First, what would be the outcome if alcohol were a newly discovered compound? Would the big drug companies develop and market it as a preventive for coronary heart disease?
Dr. Ira Goldberg of Columbia University in New York eloquently addressed these questions in 2003 when he wrote in the New England Journal of Medicine:
“If alcohol were a newly discovered drug…no pharmaceutical company would develop it to prevent cardiovascular disease. Nor would many physicians use a therapy that might reduce the rate of myocardial infarction by 25 to 50 percent, but that would result in thousands of additional deaths per year due to cancer, motor vehicle accidents, and liver disease. …Substituting one disease for another is not a medical advance.”
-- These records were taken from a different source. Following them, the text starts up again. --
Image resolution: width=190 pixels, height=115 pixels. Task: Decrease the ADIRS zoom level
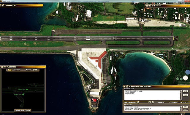(34, 70)
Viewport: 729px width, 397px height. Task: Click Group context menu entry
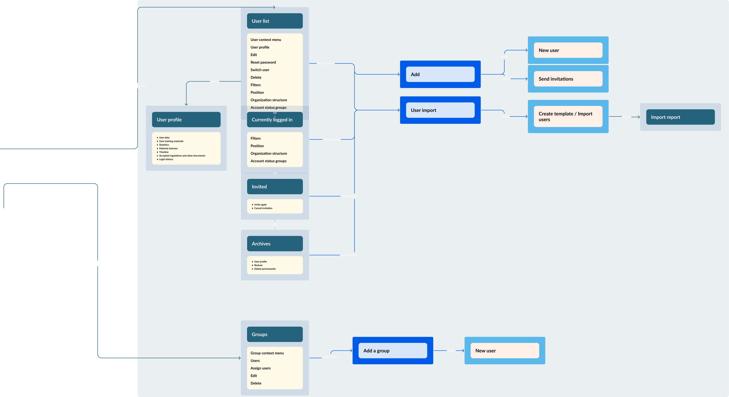click(x=267, y=353)
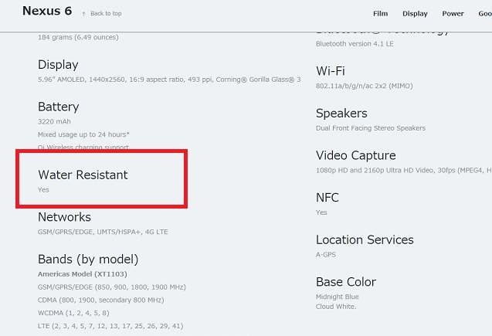Open the Film navigation item
The image size is (492, 336).
(x=380, y=13)
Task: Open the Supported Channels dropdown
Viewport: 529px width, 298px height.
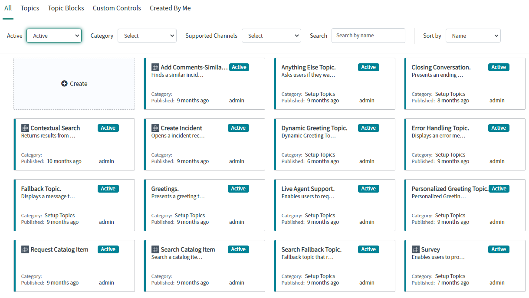Action: coord(271,36)
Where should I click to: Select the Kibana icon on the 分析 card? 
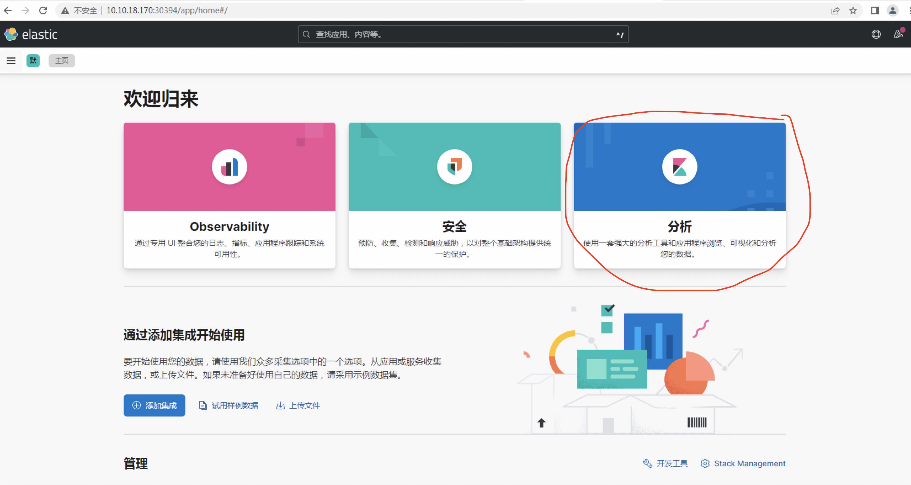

Second, could there be a clash between the alcohol industry’s desire for profits and objective evidence? Is the industry misleading the public to think the benefits of moderate drinking are very large?
Dr. Wayne Hall and his research colleague Robin Room insightfully pointed out in the Medical Journal of Australia:
“Alcohol industry advocacy groups also like to emphasize the protective health effects of alcohol consumption for older adults. These benefits have been contested, and even if they exist, they are small, at best, and much smaller than the overall harm. Any such health benefits largely accrue to middle-aged men at risk of cardiovascular disease who drink in moderation, rather than to the many more numerous young adults who drink in risky ways”
“None of this should be suprising. The alcohol industry cannot afford to reduce the risky alcohol consumption that generates most of its profits. Conservatively estimated, two thirds of all alcohol consumption in Australia (and 90% of that consumed by young men) is consumed in ways that put drinkers’ and others’ health and wellbeing at risk.”
This whole issue requires accurate data and objective thinking to weave all the various pieces into a meaningful and accurate understanding of the purported value of moderate alcohol use.